Your goal> Print the data below exactly, but only the lines from the one containing "For every named" down to the one containing "[Instagram] (462, 1141)", inclusive.

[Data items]
'''
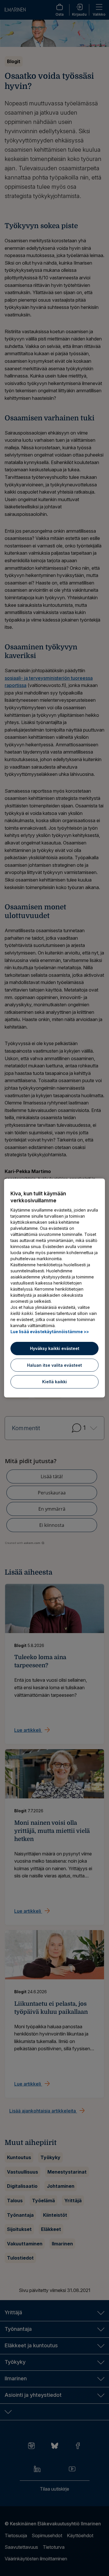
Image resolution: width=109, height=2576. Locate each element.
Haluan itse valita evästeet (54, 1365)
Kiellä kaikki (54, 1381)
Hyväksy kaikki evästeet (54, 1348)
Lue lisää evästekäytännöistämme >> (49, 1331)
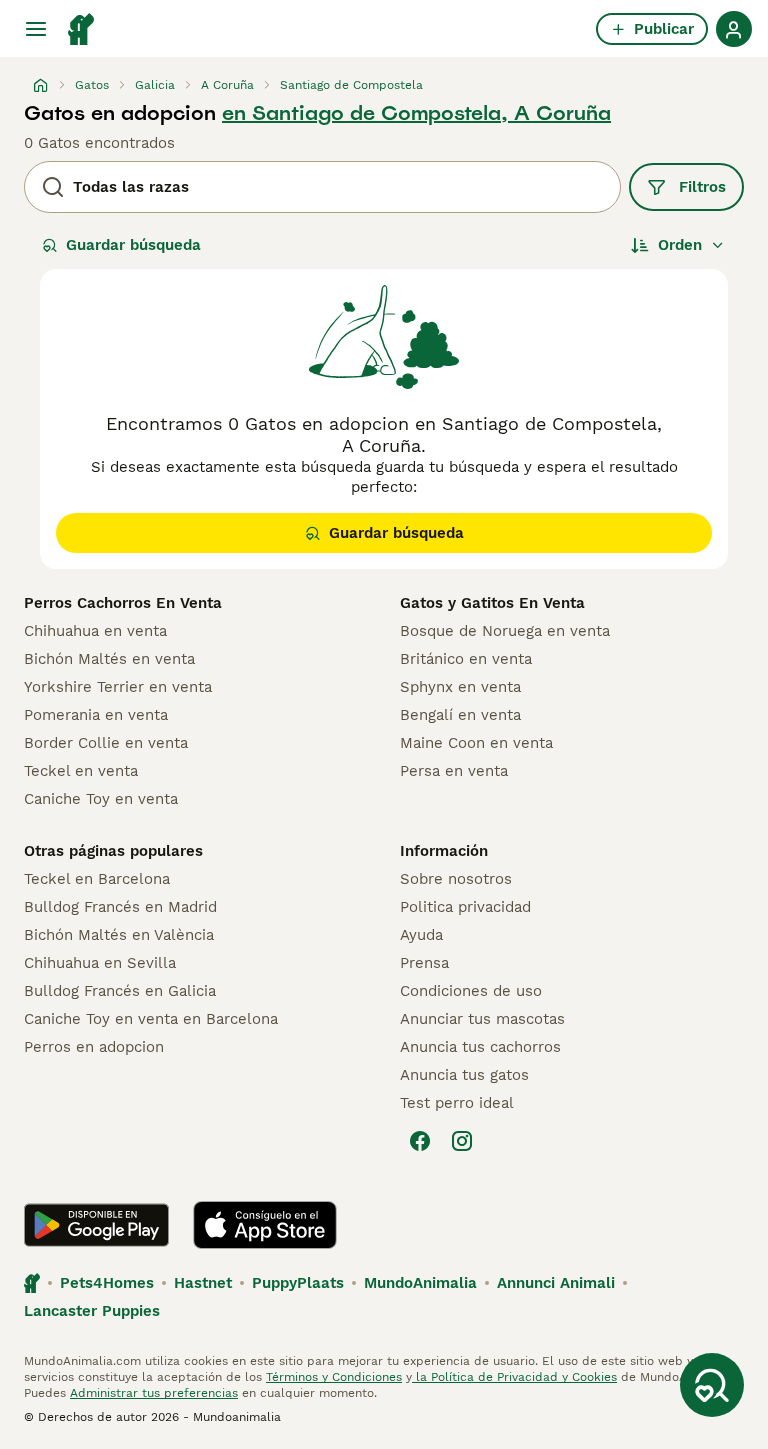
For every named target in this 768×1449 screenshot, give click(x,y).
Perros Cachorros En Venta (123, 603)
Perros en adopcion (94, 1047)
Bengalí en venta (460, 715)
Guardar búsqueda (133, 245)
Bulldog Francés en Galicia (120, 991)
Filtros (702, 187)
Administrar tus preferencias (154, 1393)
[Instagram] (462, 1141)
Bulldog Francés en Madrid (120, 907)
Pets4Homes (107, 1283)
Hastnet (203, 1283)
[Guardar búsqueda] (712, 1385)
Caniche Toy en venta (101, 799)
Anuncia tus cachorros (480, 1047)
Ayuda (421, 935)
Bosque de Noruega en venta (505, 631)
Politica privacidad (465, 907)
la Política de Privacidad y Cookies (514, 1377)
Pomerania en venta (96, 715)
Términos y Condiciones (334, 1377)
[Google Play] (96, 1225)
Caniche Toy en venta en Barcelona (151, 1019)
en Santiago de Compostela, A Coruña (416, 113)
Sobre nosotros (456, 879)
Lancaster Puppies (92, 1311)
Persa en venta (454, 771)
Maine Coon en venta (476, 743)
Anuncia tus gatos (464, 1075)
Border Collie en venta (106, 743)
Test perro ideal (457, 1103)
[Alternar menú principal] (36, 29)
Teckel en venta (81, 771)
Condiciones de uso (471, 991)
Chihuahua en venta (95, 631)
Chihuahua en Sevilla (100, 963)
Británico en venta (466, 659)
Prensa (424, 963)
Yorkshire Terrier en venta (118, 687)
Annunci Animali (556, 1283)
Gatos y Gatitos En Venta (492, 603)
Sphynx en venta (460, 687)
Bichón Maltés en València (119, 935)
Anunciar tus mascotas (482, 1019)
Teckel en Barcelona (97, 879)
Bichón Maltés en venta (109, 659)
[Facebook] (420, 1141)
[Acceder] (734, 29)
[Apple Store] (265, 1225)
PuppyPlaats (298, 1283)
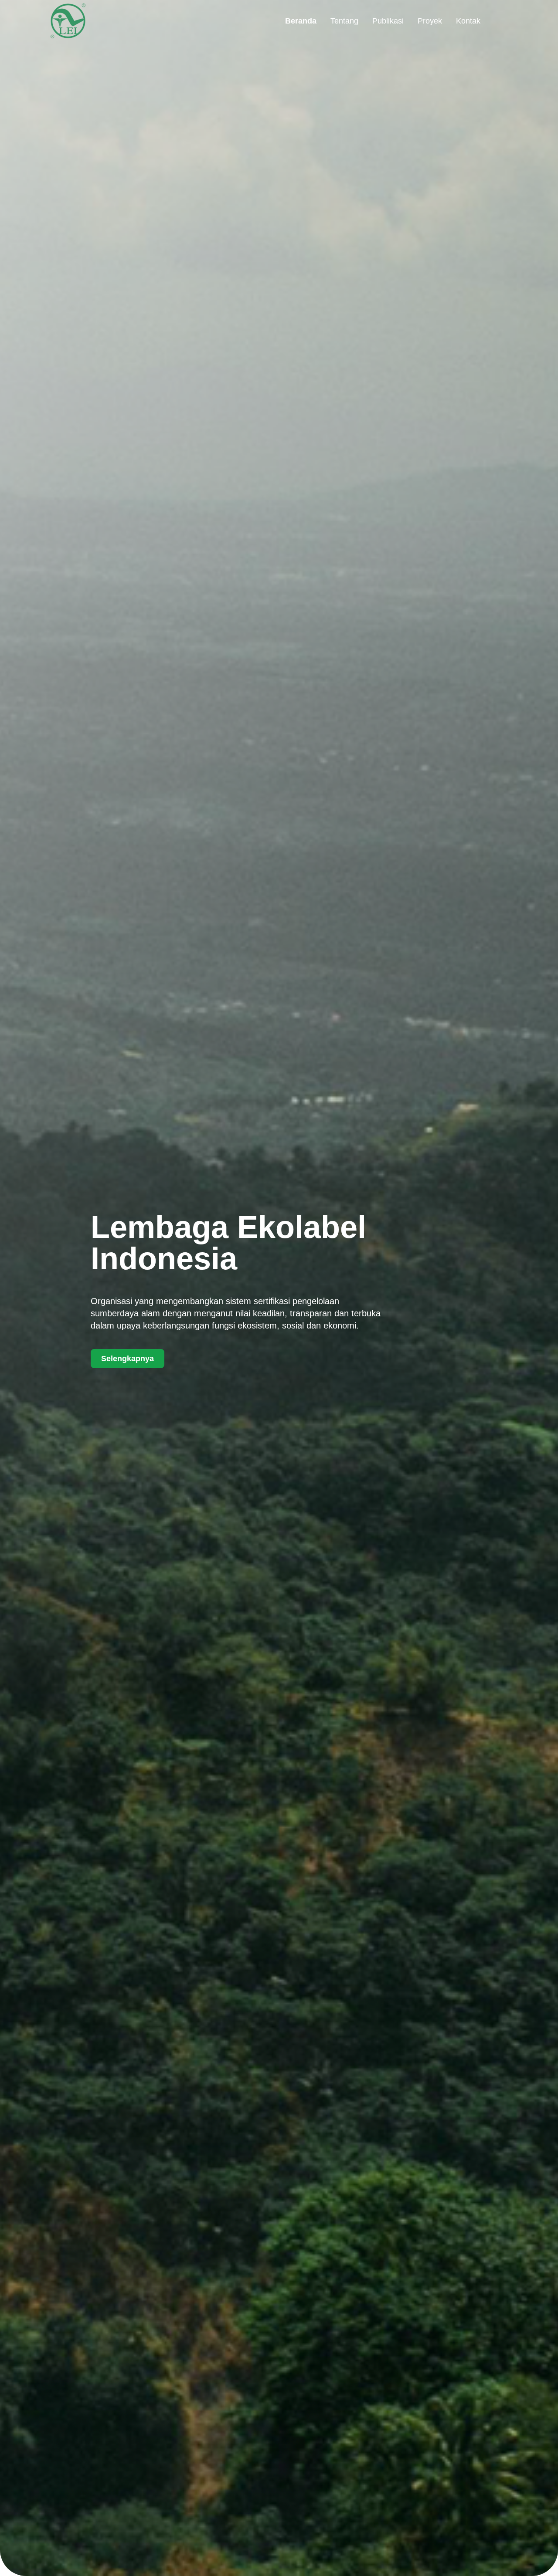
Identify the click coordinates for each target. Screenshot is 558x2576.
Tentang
'''
'''
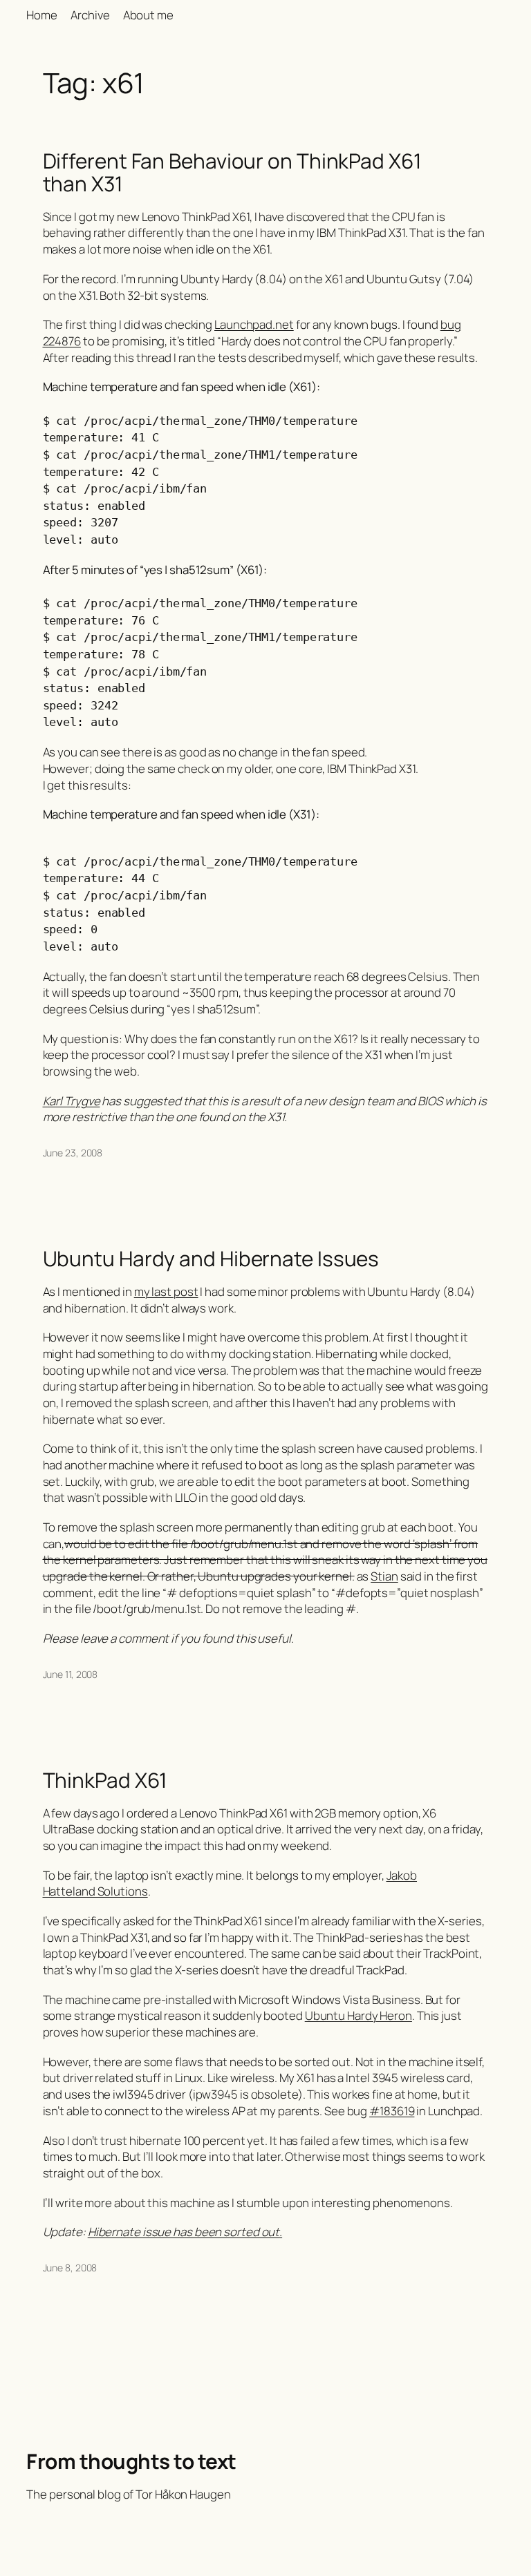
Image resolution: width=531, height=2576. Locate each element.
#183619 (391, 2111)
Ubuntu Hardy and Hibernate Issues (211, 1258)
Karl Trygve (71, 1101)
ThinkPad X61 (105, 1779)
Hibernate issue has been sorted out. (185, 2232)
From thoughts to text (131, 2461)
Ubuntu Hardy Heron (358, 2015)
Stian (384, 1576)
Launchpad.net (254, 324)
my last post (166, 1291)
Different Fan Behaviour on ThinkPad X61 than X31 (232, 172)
'''
'''
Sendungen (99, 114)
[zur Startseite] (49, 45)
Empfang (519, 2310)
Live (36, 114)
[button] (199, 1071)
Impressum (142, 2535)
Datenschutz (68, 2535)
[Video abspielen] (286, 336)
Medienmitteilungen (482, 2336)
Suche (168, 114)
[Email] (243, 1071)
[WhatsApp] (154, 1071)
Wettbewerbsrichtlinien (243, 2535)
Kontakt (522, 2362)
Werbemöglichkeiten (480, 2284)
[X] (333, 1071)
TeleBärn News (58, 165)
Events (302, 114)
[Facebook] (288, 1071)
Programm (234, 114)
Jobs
'''
Answer section>
For every named target in this 768×1449 screenshot, give click(x,y).
Perros Cachorros En Venta (123, 603)
Perros en adopcion (94, 1047)
Bengalí en venta (460, 715)
Guardar búsqueda (133, 245)
Bulldog Francés en Galicia (120, 991)
Filtros (702, 187)
Administrar tus preferencias (154, 1393)
[Instagram] (462, 1141)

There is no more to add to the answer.